I am having problems getting linkerd to work on a Tectonic cluster.
Everything works when the services that are talking to each other are on the same node, but when they are on different nodes the the connection fails. linkerd is able to correctly figure out which node to connect to, but the actual connection times out.
Here is the log
I 0119 07:04:31.170 UTC THREAD28 TraceId:3c4e9ed9bf8fe034: FailureAccrualFactory marking connection to “%/io.l5d.k8s.daemonset/default/incoming/l5d/#/io.l5d.k8s/default/grpc/lb-test-server” as dead. Remote Address: Inet(/xx.xx.xx.xxx:4141,Map(nodeName -> ip-xx.xx.xx.xxx.ap-northeast-1.compute.internal))

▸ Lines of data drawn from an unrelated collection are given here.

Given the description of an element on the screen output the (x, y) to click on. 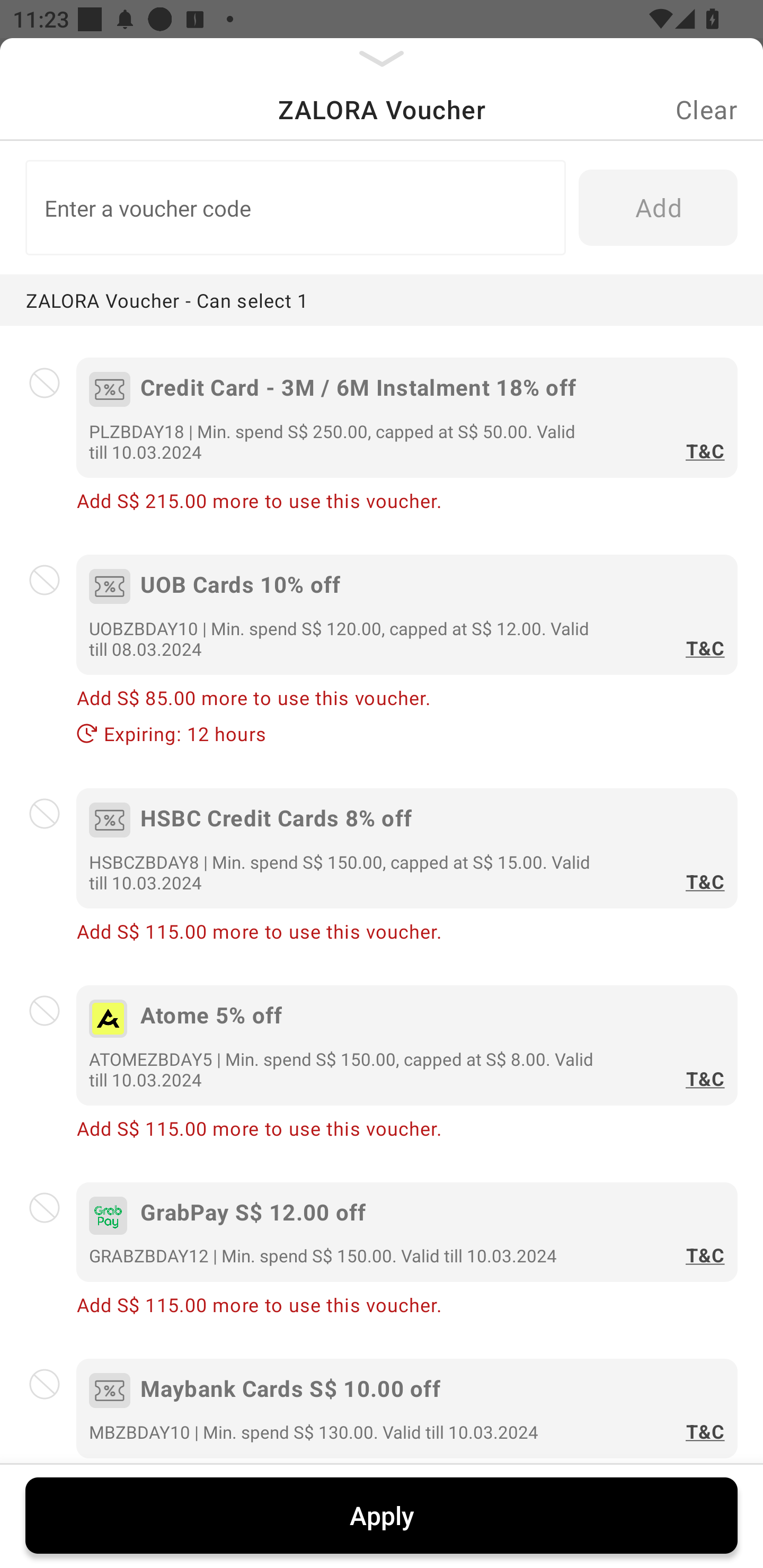
Clear (706, 109)
Add (657, 207)
Enter a voucher code (292, 207)
T&C (701, 442)
T&C (701, 638)
T&C (701, 871)
T&C (701, 1069)
T&C (701, 1255)
T&C (701, 1432)
Apply (381, 1515)
Given the description of an element on the screen output the (x, y) to click on. 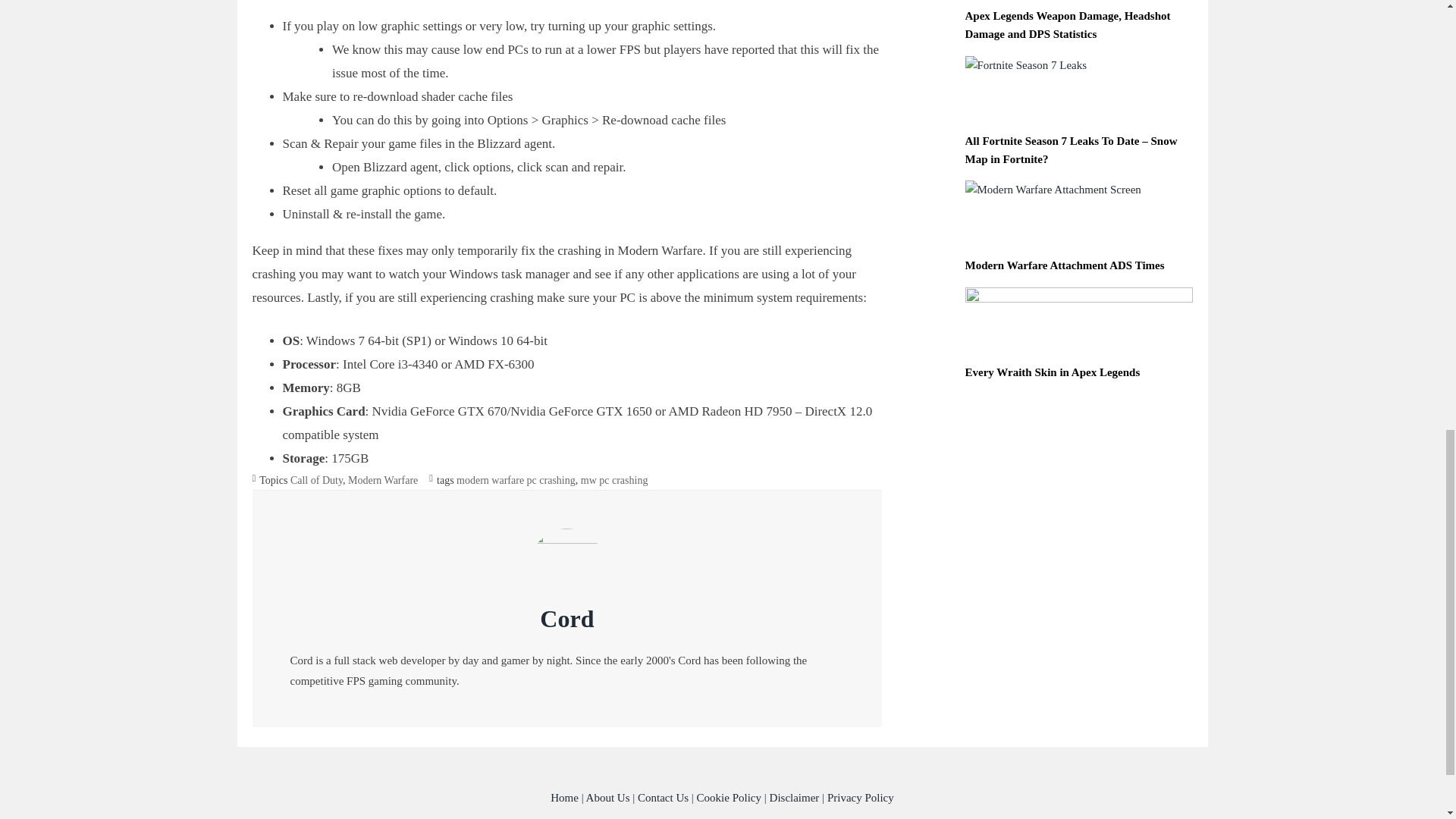
Every Wraith Skin in Apex Legends (1051, 372)
mw pc crashing (613, 480)
Modern Warfare Attachment ADS Times (1063, 265)
Contact Us (662, 797)
Cord (567, 618)
Posts by Cord (567, 618)
Home (564, 797)
modern warfare pc crashing (516, 480)
About Us (608, 797)
Cookie Policy (729, 797)
Call of Duty (315, 480)
Modern Warfare (382, 480)
Given the description of an element on the screen output the (x, y) to click on. 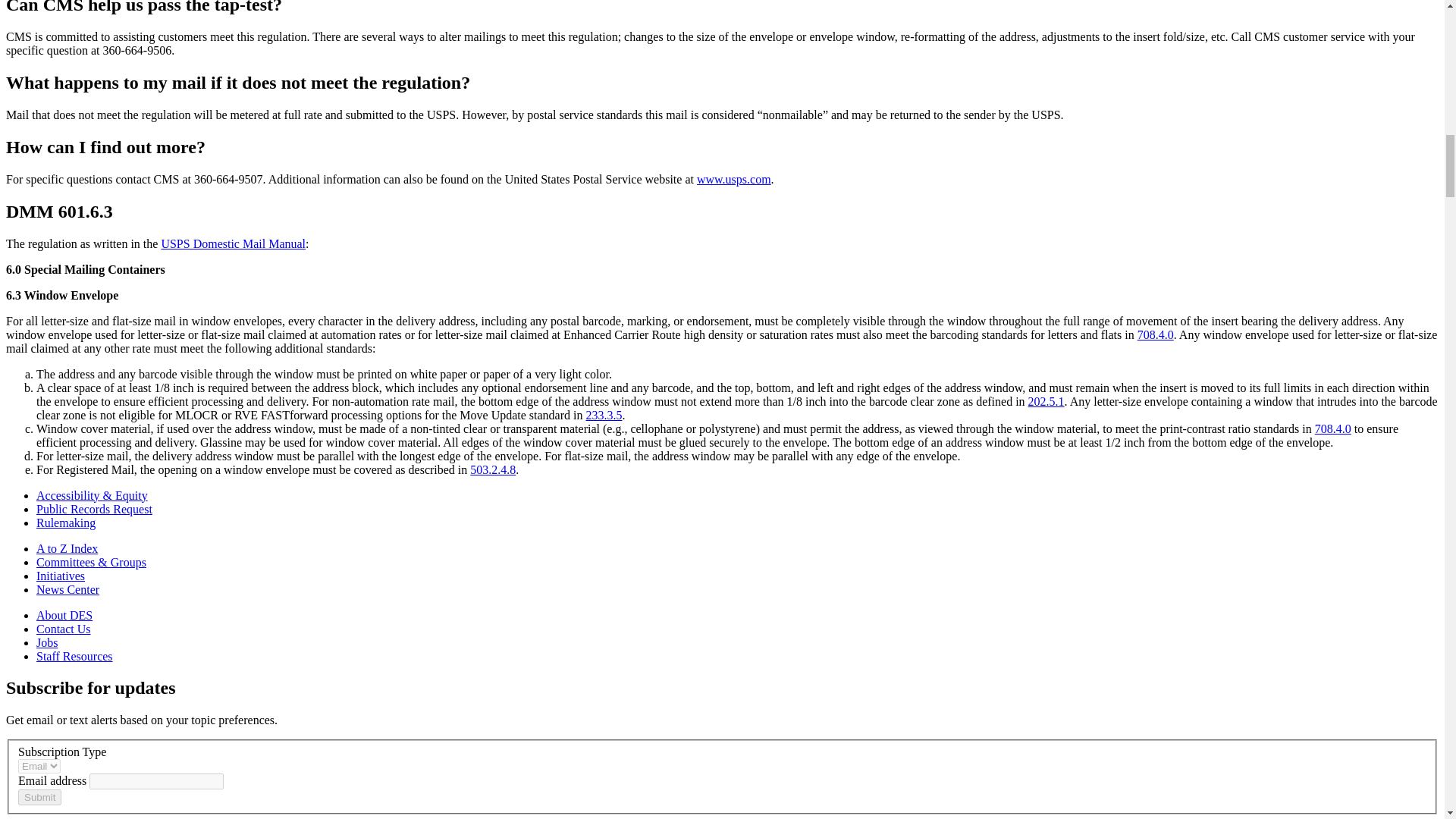
A to Z Index  (66, 548)
Public Records Request (94, 508)
Staff Resources (74, 656)
Rulemaking (66, 522)
Contact Us (63, 628)
News Center (67, 589)
About (64, 615)
Jobs at DES (47, 642)
Initiatives (60, 575)
Given the description of an element on the screen output the (x, y) to click on. 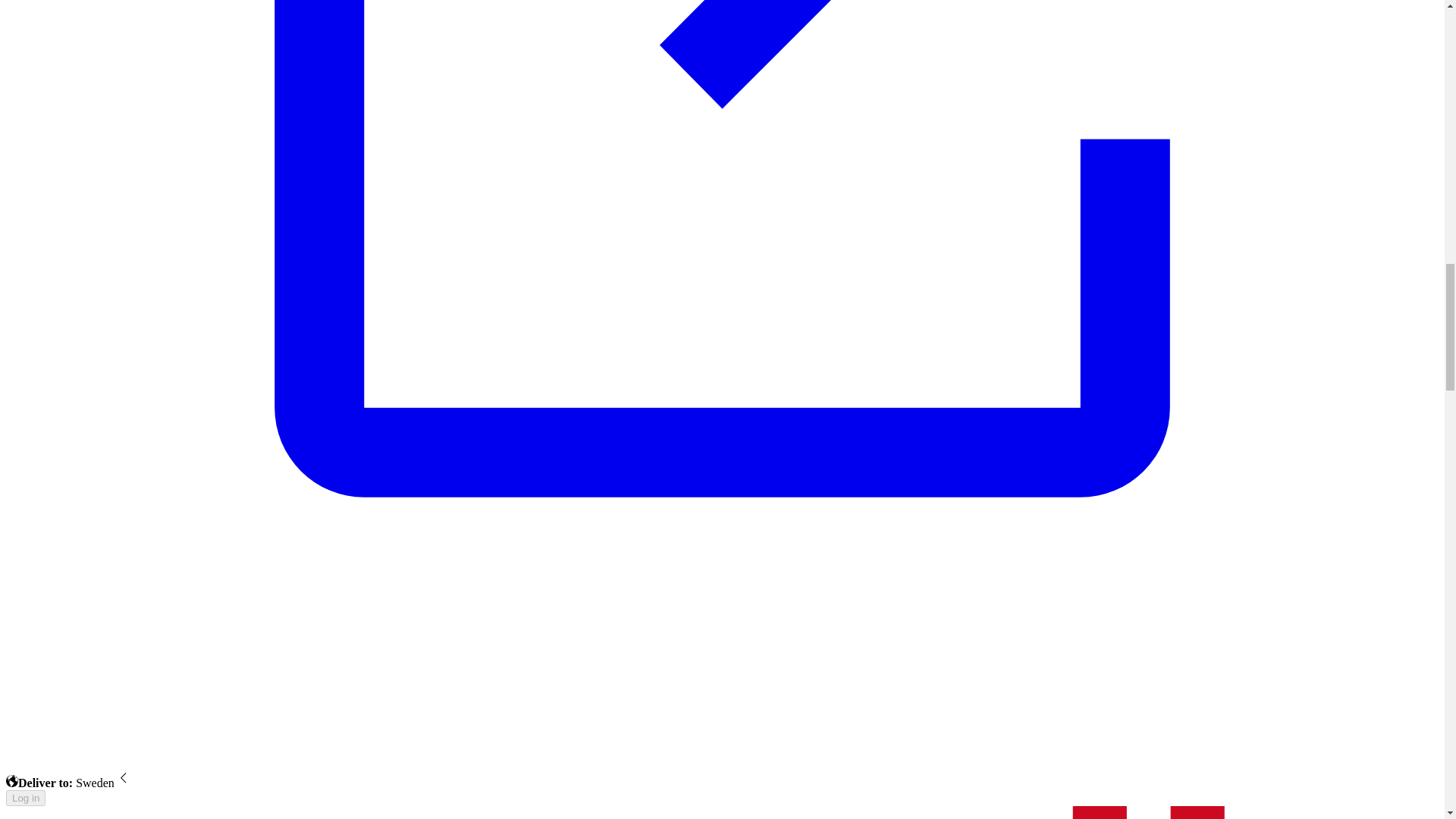
Log in (25, 797)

I 0119 07:04:31.176 UTC THREAD28: [S L:/yy.yy.yy.yyy:4140 R:/zz.z.z.zz:56162 S:1] rejected; resetting remote: REFUSED
Failure(connection timed out: /xx.xx.xx.xxx:4141 at remote address: /xx.xx.xx.xxx:4141. Remote Info: Not Available, flags=0x09) with RemoteInfo -> Upstream Address: Not Available, Upstream id: Not Available, Downstream Address: /xx.xx.xx.xxx:4141, Downstream label: %/io.l5d.k8s.daemonset/default/incoming/l5d/#/io.l5d.k8s/default/grpc/lb-test-server, Trace Id: 3c4e9ed9bf8fe034.3c4e9ed9bf8fe034<:3c4e9ed9bf8fe034 with Service -> 0.0.0.0/4140 Caused by: com.twitter.finagle.ConnectionFailedException: connection timed out: /xx.xx.xx.xxx:4141 at remote address: /xx.xx.xx.xxx:4141. Remote Info: Not Available
This is an instance of the failure, occuring when one gRPC service calls the other. xx.xx.xx.xxx is the IP address of the node on which the receiving service runs, yy.yy.yy.yyy is the IP address of the node on which the sending service runs, and zz.z.zz.z is the IP address of Pod of the calling service. Although the log is from when I was running a hand written service, I have confirmed that the Hello World example fails in a similar manner.
The kubernetes cluster was created with a recent version of Tectonic. Because of this, Flannel is used on the cluster. I have read and applied the changes mentioned in Flavors of Kubernetes post (the “hostNetwork” part)
I have also tried ping’ing a node IP from within a running Pod, but that timed out as well.
Any pointers on how to get this working would be appreciated.